In Rintoul v. Gabriele, the Plaintiff was injured as a pedestrian when she was struck in a marked crosswalk. She then brought an ICBC claim for non-pecuniary damages, as well as several other types of damages. Liability was in dispute. Although the Defendant acknowledged some fault for the accident, she argued there should be a finding of contributory negligence against the Plaintiff. The main issue was the Plaintiff‘s head injury, and whether or not she suffered from ongoing cognitive impairment which affected her employability.

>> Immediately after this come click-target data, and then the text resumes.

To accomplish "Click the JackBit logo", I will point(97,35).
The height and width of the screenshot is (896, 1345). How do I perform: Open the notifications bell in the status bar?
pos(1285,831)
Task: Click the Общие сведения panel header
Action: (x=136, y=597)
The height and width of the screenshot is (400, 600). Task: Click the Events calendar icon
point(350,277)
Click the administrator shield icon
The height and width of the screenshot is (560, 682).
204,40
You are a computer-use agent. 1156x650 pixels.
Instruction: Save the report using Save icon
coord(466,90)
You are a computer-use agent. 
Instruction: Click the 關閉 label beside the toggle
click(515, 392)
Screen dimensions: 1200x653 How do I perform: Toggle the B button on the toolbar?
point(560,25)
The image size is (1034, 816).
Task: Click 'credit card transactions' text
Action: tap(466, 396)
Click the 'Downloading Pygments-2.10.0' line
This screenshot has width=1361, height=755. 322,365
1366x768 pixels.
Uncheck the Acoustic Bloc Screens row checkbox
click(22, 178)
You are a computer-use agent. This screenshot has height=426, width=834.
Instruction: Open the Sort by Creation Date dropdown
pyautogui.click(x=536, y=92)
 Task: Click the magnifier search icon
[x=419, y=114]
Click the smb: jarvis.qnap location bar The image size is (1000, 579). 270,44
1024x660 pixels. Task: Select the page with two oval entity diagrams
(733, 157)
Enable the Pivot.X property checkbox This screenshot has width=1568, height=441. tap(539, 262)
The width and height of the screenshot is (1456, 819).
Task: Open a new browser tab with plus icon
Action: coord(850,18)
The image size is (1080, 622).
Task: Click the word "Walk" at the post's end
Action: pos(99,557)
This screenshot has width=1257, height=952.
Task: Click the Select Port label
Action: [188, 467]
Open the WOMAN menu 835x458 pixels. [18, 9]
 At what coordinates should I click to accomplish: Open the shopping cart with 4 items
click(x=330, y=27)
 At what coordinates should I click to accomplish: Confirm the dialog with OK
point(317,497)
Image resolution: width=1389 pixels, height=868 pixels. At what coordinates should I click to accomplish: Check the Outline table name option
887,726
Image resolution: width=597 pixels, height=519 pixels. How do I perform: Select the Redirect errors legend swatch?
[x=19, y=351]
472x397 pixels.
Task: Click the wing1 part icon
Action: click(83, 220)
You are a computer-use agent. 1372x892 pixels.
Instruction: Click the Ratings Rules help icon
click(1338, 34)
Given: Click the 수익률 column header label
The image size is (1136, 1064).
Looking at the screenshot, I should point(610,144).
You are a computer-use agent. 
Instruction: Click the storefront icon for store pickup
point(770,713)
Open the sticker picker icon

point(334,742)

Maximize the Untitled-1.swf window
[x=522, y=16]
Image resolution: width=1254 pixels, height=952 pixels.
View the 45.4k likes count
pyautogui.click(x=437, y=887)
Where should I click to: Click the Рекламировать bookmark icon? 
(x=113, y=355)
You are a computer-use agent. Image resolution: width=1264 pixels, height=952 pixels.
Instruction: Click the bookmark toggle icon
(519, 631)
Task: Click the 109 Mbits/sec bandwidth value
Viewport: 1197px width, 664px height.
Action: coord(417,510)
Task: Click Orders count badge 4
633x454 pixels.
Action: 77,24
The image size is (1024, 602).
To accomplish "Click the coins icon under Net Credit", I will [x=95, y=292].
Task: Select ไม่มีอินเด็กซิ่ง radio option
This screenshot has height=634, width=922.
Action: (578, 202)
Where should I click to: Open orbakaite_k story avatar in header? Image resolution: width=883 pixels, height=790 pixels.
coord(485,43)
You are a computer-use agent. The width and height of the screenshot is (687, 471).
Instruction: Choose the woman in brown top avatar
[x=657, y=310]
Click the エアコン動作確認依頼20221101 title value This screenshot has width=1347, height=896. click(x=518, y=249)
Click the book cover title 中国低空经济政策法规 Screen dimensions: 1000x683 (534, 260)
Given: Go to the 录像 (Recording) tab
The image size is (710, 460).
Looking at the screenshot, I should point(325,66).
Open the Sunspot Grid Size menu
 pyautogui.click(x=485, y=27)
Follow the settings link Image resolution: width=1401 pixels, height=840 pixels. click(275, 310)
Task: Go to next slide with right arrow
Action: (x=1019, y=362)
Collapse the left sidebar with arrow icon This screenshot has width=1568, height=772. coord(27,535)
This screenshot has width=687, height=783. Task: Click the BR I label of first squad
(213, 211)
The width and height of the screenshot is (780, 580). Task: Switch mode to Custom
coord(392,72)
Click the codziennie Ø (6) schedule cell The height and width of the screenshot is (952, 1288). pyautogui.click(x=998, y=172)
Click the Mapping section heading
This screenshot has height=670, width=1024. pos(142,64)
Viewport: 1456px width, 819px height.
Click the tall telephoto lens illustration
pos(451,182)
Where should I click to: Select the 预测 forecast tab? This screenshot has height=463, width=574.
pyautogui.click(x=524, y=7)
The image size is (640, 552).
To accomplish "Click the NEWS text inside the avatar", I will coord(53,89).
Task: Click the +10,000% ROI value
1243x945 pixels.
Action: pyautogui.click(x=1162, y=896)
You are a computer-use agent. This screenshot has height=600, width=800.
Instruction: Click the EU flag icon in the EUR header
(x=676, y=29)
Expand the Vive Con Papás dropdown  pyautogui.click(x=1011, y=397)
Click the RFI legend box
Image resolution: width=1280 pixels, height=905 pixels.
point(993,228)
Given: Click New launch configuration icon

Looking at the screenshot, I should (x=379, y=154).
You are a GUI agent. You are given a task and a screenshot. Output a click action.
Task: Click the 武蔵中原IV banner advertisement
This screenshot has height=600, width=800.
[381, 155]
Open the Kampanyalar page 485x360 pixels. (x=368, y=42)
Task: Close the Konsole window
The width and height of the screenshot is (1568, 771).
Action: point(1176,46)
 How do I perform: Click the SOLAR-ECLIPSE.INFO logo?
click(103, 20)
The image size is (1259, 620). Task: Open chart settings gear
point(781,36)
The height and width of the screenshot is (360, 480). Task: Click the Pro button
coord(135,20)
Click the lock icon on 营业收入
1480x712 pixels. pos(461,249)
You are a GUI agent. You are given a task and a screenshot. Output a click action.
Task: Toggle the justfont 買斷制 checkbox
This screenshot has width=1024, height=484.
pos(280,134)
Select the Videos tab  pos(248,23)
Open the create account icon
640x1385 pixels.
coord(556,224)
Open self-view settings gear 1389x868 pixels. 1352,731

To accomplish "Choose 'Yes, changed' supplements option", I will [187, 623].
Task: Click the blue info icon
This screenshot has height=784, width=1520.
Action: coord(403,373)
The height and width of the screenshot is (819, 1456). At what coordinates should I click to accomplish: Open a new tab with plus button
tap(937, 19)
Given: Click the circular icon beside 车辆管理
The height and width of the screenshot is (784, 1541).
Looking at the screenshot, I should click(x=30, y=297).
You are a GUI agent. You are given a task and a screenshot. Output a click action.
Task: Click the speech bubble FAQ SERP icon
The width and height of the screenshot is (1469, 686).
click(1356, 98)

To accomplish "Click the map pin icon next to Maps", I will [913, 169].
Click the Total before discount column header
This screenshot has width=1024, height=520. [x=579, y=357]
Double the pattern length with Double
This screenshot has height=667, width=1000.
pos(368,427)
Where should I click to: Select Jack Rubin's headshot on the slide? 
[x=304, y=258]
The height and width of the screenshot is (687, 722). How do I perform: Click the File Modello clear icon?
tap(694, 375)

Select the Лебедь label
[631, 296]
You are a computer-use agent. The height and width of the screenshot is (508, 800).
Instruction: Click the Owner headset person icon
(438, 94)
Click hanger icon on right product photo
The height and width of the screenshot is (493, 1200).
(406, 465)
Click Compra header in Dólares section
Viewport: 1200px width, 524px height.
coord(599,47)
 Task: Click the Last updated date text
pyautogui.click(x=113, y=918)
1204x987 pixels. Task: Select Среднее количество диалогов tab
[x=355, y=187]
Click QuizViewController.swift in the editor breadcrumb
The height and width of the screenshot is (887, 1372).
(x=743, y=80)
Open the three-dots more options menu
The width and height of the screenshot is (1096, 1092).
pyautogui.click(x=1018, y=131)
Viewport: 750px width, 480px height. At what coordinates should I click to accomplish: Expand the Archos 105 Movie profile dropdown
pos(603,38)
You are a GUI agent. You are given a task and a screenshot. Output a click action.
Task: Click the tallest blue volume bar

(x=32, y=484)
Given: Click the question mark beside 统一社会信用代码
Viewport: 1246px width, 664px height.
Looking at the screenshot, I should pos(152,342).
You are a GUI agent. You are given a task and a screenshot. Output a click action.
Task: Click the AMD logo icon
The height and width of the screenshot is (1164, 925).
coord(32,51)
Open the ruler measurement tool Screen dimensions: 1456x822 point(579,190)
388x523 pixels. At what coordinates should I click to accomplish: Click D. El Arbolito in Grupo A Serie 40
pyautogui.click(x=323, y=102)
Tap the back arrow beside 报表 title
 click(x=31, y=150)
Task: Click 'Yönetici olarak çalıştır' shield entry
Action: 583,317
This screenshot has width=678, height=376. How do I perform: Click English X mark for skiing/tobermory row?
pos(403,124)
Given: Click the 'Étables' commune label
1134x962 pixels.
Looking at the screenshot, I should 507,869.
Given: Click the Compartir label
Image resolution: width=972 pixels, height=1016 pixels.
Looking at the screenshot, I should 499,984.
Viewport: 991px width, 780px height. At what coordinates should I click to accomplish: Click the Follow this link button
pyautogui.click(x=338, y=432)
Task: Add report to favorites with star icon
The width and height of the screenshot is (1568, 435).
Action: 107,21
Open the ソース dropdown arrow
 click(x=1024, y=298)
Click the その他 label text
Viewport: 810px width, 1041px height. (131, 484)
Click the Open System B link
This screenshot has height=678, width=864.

The Defendant was in attendance at the trial. Counsel for the Plaintiff, under Rule 12-5(22) called the Defendant as the first witness in the Plaintiff‘s case. The Defendant made some damaging admissions during her testimony, which greatly assisted the Plaintiff in recovering close to one million dollars in total damages.
 Ms. Gabriele was asked why she did not, after looking to the right, look to the left again before making her turn, to see if any of the pedestrians she had previously seen on the southeast corner were walking in the crosswalk. She replied, “I made a mistake”.
 There was a break in the trial of just over two months. During that time period, Ms. Gabriele walked through the accident scene with her counsel. After the trial resumed, Ms. Gabriele was called to give evidence as part of the defence case. Testifying in chief, she gave a slightly different version of events. She said in her evidence in chief that after looking at the southwest corner, she looked back in front of her, did not see anything, and then proceeded to make her turn.
 I do not accept this second version of events. But even if I did, and I were to conclude that Ms. Gabriele did look forward at all before starting her turn, she could not have done so carefully; otherwise she would have seen the plaintiff, who would have been there to be seen, just slightly to her left. I find that the defendant commenced her turn and proceeded into the crosswalk without making any adequate check to see if there were pedestrians whom she was at risk of hitting.